Invited talk by Stefano Marelli
Events
Stefano Marelli gives a talk entitled “Compressive polynomial chaos expansions for high-dimensional-output models” at the Workshop “The Next Generation of Surrogate Modelling in Environmental Science” organized by Lancaster University (Bailrigg, UK).
More information about the workshop can be found external page here.
Abstract
Dealing with high-dimensional problems is a highly active branch of research in the uncertainty quantification community. However, most of the focus is on reducing the dimensionality of the input parameter space, rather than the output.
Modern high-resolution numerical models are often characterized by high-dimensional maps of outputs though (e.g. nodal displacements on a FEM mesh), that may sometimes result in an extremely large number (e.g. >105) of highly correlated outputs for each realization of the input parameters.

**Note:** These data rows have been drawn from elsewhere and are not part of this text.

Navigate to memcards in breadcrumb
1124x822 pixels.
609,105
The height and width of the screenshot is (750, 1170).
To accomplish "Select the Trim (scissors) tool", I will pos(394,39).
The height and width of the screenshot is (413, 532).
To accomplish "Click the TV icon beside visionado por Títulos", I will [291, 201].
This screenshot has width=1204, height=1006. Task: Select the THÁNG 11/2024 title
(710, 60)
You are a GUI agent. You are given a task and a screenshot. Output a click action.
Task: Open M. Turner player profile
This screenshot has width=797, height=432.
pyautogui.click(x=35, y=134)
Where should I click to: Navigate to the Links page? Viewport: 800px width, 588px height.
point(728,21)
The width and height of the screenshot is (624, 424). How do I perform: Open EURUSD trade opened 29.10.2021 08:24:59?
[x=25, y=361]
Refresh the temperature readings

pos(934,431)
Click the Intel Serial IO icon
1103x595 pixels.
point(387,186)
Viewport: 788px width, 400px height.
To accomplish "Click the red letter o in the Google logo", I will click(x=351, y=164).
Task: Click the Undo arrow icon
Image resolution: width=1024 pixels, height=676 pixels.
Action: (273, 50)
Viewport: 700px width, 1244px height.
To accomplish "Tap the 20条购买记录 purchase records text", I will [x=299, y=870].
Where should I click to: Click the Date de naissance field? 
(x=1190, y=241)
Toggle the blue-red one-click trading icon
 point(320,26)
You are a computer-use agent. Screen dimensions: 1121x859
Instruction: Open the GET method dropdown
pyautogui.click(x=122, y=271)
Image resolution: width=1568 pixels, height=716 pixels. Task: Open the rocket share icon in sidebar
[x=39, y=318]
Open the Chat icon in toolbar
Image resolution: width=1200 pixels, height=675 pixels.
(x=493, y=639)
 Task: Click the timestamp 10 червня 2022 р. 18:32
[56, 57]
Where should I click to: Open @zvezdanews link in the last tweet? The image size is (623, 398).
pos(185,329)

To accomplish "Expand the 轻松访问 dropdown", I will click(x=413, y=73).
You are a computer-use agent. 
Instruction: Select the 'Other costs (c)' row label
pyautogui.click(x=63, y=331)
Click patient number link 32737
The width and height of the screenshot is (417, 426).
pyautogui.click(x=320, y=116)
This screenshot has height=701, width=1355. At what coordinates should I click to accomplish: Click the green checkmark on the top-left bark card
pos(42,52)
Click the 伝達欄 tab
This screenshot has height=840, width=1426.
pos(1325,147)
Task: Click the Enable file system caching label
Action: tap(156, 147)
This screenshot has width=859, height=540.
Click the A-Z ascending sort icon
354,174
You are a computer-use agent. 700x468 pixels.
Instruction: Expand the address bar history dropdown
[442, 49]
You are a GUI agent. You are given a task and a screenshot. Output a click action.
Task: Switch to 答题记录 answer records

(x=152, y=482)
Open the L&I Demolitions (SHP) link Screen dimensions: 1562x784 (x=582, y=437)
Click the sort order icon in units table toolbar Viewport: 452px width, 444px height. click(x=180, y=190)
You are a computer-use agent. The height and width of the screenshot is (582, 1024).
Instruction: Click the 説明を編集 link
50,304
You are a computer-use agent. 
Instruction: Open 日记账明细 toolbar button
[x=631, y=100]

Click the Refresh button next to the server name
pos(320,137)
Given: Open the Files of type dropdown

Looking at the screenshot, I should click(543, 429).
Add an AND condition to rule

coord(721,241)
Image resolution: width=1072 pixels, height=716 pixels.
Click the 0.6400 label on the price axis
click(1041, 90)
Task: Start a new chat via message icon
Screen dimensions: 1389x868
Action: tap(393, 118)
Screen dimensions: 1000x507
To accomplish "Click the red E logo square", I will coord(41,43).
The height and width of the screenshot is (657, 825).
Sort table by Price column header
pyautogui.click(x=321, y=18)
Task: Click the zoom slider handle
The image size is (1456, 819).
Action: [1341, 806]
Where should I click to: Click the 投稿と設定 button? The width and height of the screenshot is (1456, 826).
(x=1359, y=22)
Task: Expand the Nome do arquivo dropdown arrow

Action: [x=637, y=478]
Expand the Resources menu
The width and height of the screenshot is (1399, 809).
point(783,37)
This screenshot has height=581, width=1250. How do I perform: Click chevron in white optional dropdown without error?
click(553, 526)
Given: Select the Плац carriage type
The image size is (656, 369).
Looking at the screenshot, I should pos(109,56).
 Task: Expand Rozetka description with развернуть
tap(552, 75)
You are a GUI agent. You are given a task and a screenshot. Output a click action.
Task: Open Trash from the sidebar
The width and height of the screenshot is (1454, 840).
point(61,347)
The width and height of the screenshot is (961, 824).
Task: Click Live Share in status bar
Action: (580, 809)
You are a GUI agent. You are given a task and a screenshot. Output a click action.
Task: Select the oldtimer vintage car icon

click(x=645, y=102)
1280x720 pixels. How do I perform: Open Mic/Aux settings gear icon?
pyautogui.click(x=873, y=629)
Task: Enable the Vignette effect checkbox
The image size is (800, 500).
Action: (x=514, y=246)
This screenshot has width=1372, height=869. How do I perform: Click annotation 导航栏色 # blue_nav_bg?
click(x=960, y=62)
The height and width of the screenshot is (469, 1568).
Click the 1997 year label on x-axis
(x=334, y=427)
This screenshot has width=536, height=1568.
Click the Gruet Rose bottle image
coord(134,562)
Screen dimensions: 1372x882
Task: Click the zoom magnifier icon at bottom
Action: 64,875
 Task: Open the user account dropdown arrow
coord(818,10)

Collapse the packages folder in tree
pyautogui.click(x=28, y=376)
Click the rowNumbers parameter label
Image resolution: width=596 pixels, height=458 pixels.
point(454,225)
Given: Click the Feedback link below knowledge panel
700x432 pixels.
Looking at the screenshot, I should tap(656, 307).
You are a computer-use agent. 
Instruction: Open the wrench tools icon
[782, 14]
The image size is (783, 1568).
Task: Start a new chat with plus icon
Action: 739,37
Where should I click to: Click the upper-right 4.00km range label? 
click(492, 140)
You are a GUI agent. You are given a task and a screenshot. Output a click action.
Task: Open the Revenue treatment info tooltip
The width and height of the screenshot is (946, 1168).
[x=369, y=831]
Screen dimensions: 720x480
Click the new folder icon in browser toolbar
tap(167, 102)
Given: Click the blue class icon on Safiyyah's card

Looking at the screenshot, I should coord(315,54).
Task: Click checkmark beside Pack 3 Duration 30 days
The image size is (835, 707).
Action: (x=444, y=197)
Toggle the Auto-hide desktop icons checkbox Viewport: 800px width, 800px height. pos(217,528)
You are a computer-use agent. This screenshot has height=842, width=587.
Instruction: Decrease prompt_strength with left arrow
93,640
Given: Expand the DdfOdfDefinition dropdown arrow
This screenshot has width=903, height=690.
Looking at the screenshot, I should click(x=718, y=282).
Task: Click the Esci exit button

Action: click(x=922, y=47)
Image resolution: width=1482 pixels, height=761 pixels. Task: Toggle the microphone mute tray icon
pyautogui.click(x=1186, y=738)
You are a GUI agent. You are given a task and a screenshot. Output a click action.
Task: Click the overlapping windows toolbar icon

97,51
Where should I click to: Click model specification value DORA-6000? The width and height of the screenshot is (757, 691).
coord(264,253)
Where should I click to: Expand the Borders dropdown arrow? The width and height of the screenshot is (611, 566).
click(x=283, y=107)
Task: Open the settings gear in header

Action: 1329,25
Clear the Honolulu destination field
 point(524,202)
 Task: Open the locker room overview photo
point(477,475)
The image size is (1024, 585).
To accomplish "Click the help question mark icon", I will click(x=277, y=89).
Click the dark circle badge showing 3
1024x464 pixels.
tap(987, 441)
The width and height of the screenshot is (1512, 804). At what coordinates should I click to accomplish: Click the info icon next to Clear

Most of the available metamodelling techniques, however, are not yet suitable for handling such large maps, including polynomial chaos expansions (PCE). Indeed, the PCE of a numerical model with many outputs is traditionally handled by independently metamodelling each component. In this talk, I introduce a two-stage PCE approach that aims at solving this problem: in the first stage, PCE is used to compress the map of outputs on a much sparser basis in the natural coordinates of the map (e.g. latitude and longitude); in the second stage, standard PCE of the compressed map is carried out w.r.t. the underlying uncertain model parameters. Standard PCE post-processing techniques are then used to derive analytical expressions for several stochastic properties of the resulting compressive PCE.
An interesting property of this approach is that the compression stage can be applied to the output stage of any other surrogate model.